Who knows about right here in the East Bay, home of the Free Speech Movement, the Vietnam Day Committee, and the Black Panther Party? Osha wonders out loud if there is something new to say to the liberal store owner who sent a testimonial letter praising the police arrests of street people sitting in front of his store. Perhaps, we opine, more student research into the real causes of concern, why the store owners are hurting would help to re-direct attention to these, help build some kind of new movement. Would the police accept community ideas for a different style of enforcement? What could the law clinic due to help? I’ve certainly been on the other side of disagreements…have cursed zoning rules when I wanted to build, have bad mouthed unions when they wouldn’t agree to my management side proposals for job re-definition. But in the long run, without that give and take, mistakes are made, people get hurt. I trot out my favorite old example; when they were planning the new hospital on Pill Hill, the custodians were not part of the process…and the broom closets were forgotten.

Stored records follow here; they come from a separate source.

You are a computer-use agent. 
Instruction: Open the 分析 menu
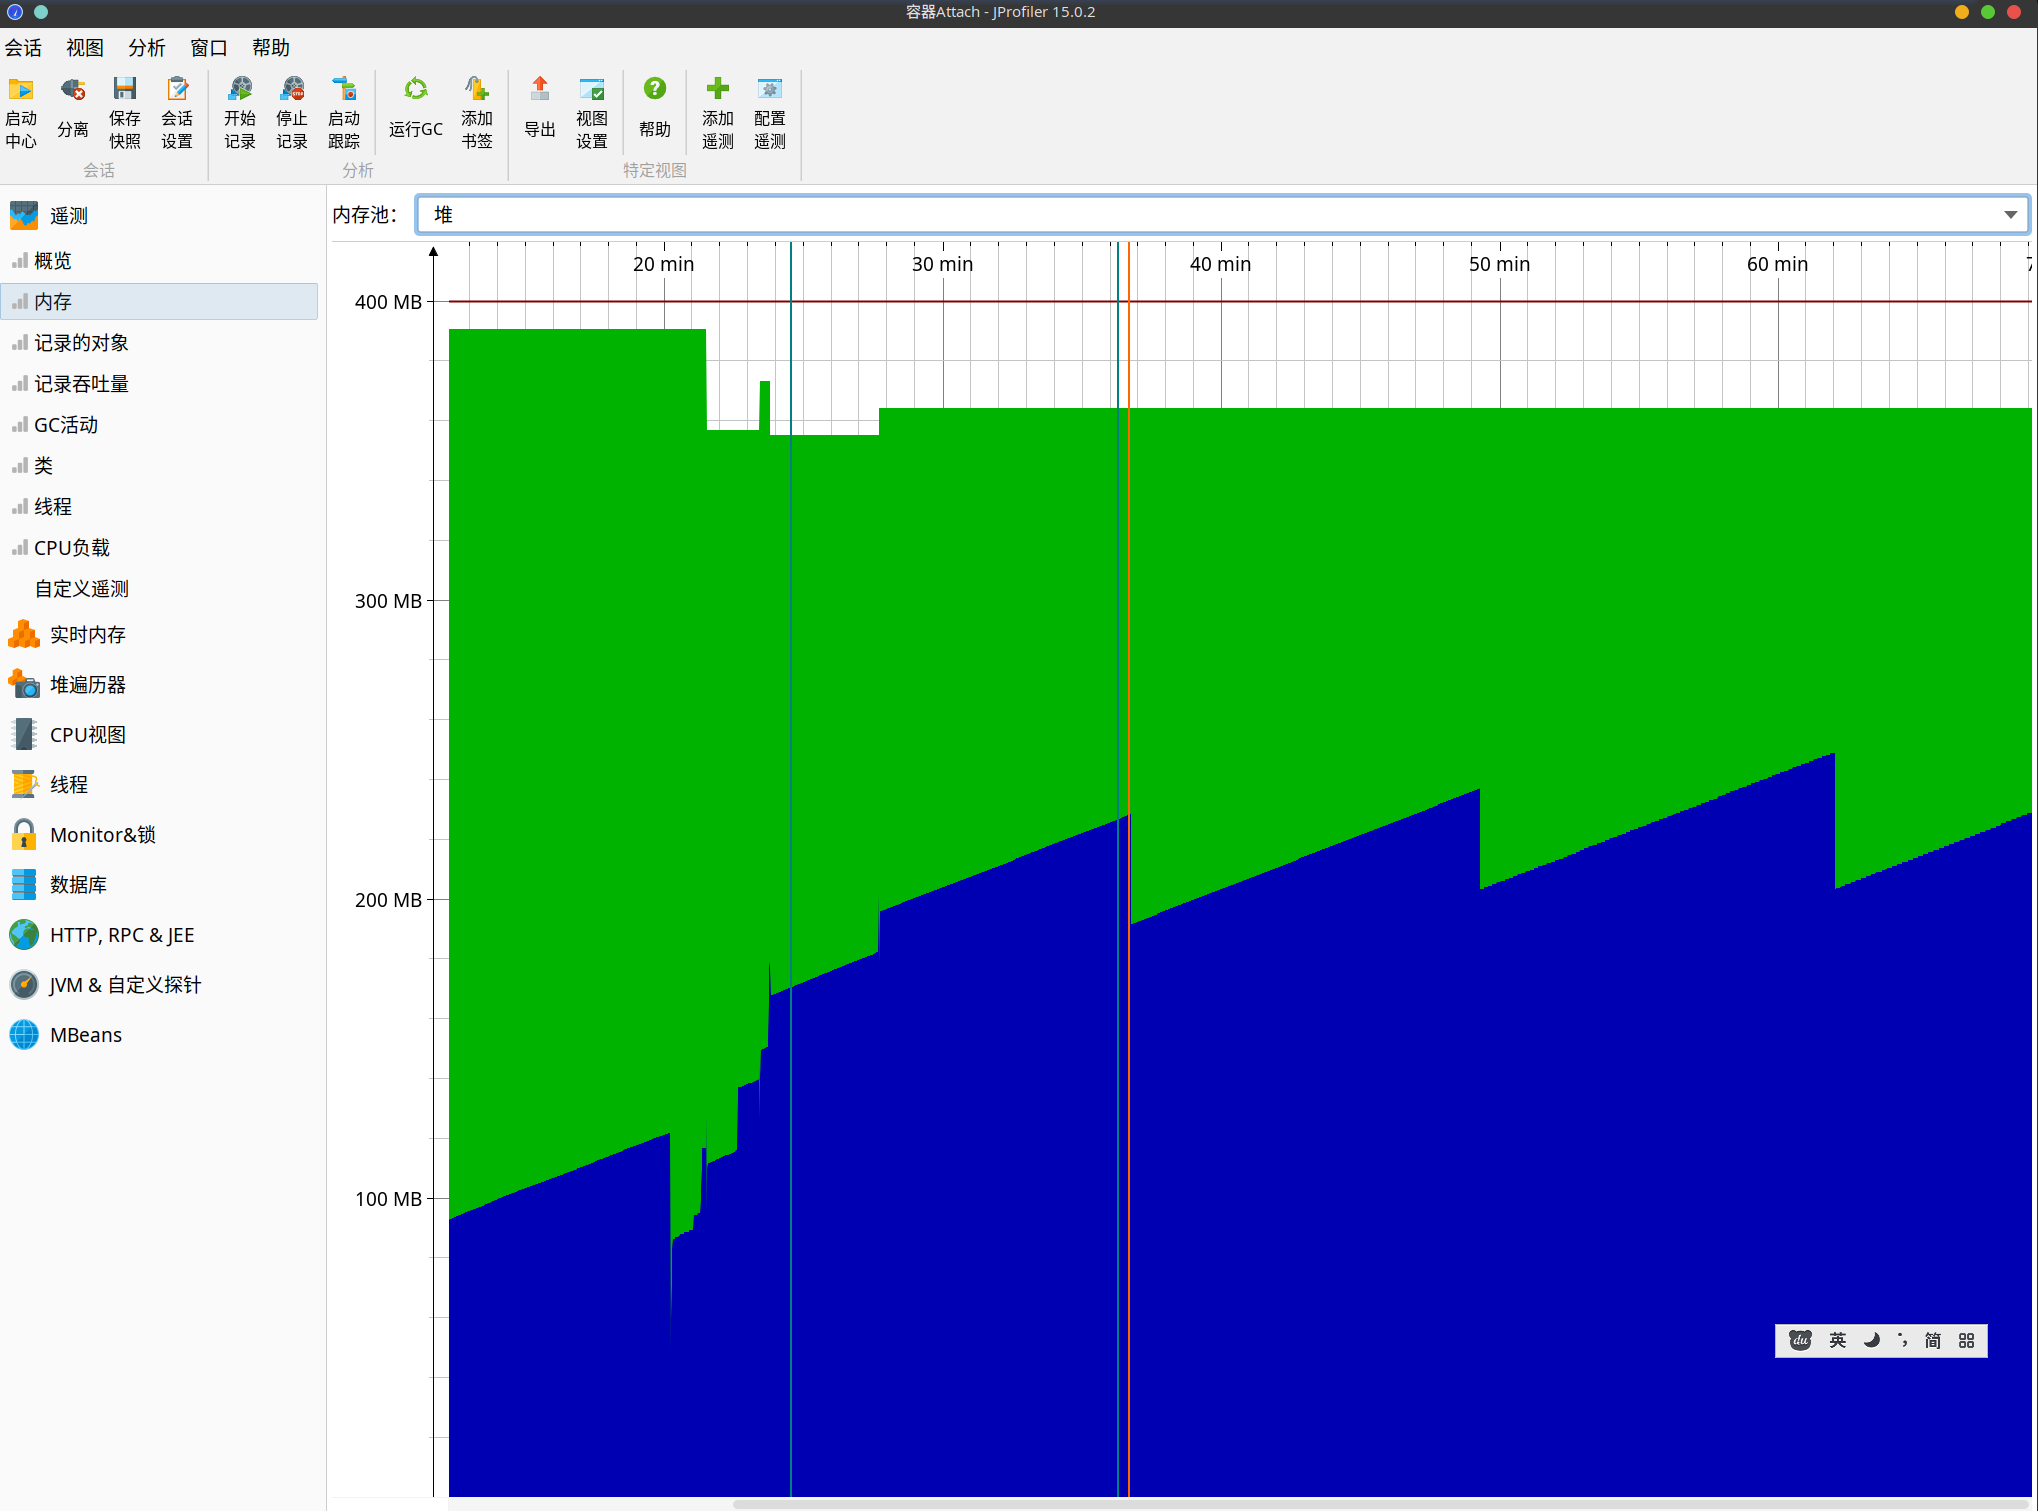[x=146, y=48]
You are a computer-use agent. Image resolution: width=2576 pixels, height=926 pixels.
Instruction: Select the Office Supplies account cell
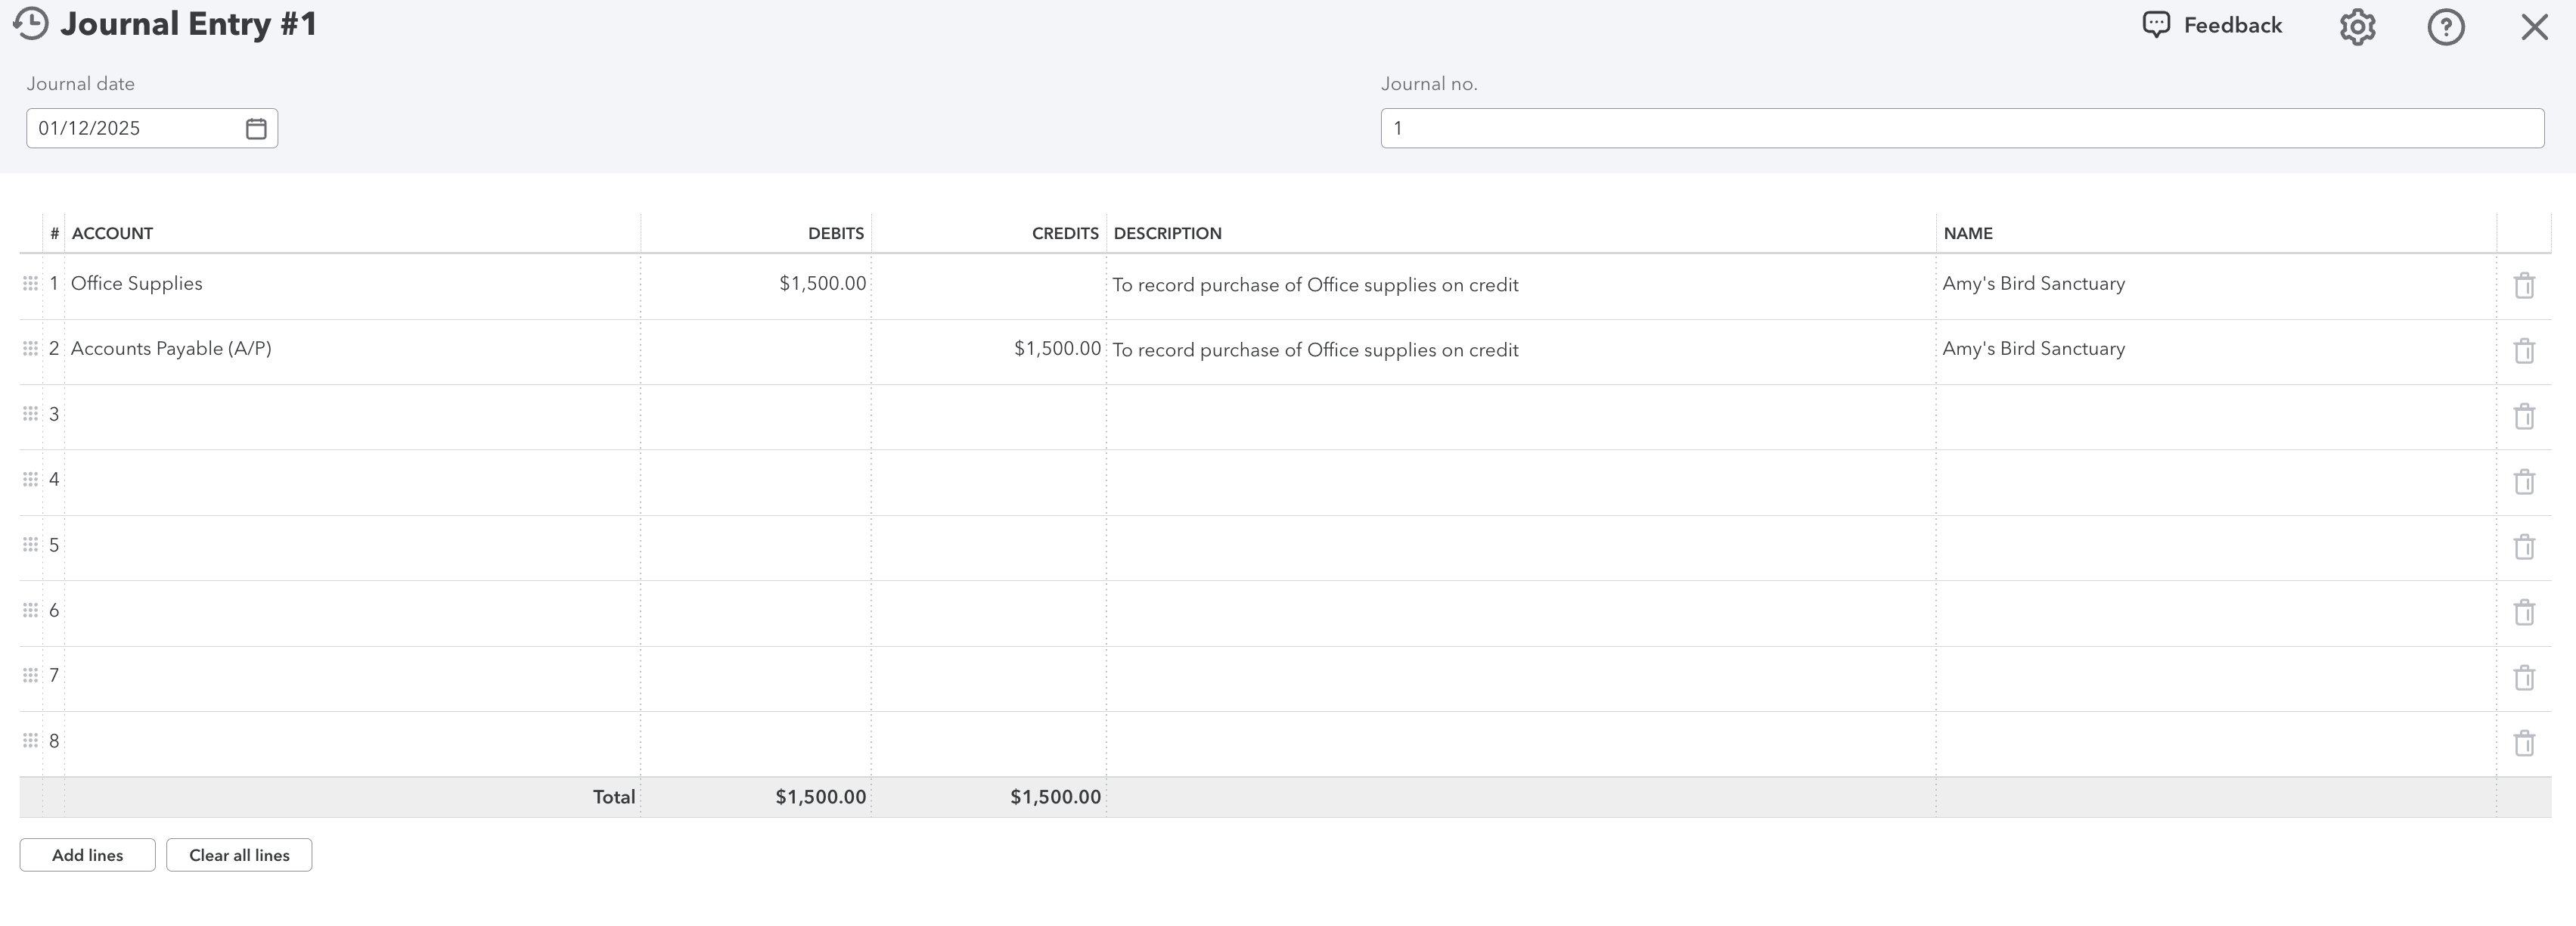pos(350,284)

But these may not be thinking times. Not much thoughtful process in evidence when the City of Berkeley considers de-funding the internationally recognized Ecology Centers’ recycling program. And it seems, says Osha, that Mr Obama is a little late, and a little short on thinking..a little too responsive to the very people who have taken the actions that have got us into the mess of ecology and economy that has led to the events today.

Well, the decaf is finished, as are the waffle, the green tea, and the poached eggs. Time to head out into our 70 year old lives. Another wonderful day in paradise!!